(Short exercise):
Rewrite the stretch of the college essay from "College is the" through "huge wake-up call.", substituting "reality check" for "wake-up call".

It was like one of those long-term relationships most people have when they’re young, you know the ones when their head is in cloud 9 and you never want that moment to end.

College is like that.

You still want to be 18, experiencing everything for the first time and never feeling like college is never going to end and you will always stay close to everybody you meet.

But what I love about college now is that things never stay the same, every year of college represents a cycle of constant change.

College is the moment in your life where you get to pick and choose the person you want to be, hopefully giving you a level of clarity and greater understanding of the world by the time you graduate college.

It’s also the moment where you break free from the confines of high school, letting you finally realize how big the world is beyond an 8am - 3pm schedule.

So when you start college, it is unironically a huge wake-up call.

I remember watching it and attempting to make it into existence: a college flashback scene from ‘How I Met Your Mother’ where Marshall opens the door to his dorm and meets his future wife: Lily.

This was going to be me, because back in high school the girl I could see (fantasize) myself with now had a boyfriend and all the other girls I talked to in the past were not worth it.

So, yes. Among getting into good shape, making friends and getting my degree in college, I was going to meet my soulmate because that seemed like the best thing that could happen- getting my life started young.

So, yes. There were a few times during the beginning of college where I for one reason or another, that I was meant to be with one girl or another.

That dating life I never really got to enjoy back in high school became my priority my freshman year of college but I approached it the wrong way.

I wasn’t one of those students who almost failed out of their first semester of college but I was one of those students who messed up in classes that I should have and needed to do well in.

To my luck, getting a few lectures from my parents really pushed me to soar academically and in all other parts of my life.

Describing freshman year, especially if you were living in the dorms and enjoying all the extra perks of college, is more or less an escape from reality.

Yes, you’re going to college to learn the means of hopefully contributing to the world one day, but with it comes the safety net the real world does not give you.

The progression of college comes with a greater understanding of how the real world works and finally coming to terms with the idea that no, you do not actually know everything.

(Supplied information):
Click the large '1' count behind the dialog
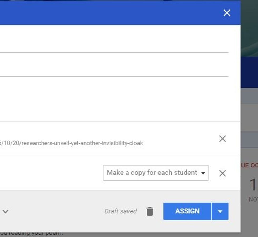The width and height of the screenshot is (258, 237). (253, 185)
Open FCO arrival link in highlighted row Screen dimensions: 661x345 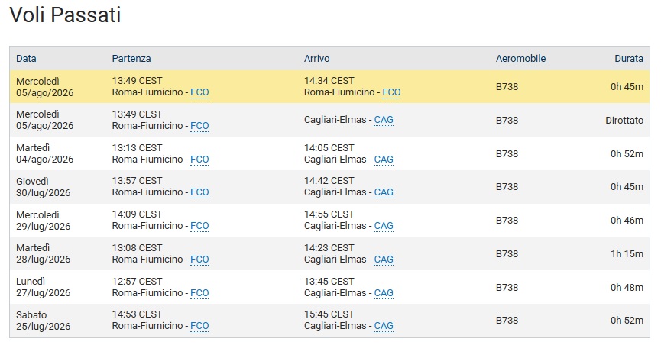(x=391, y=92)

(Full answer):
College is the moment in your life where you get to pick and choose the person you want to be, hopefully giving you a level of clarity and greater understanding of the world by the time you graduate college.

It’s also the moment where you break free from the confines of high school, letting you finally realize how big the world is beyond an 8am - 3pm schedule.

So when you start college, it is unironically a huge reality check.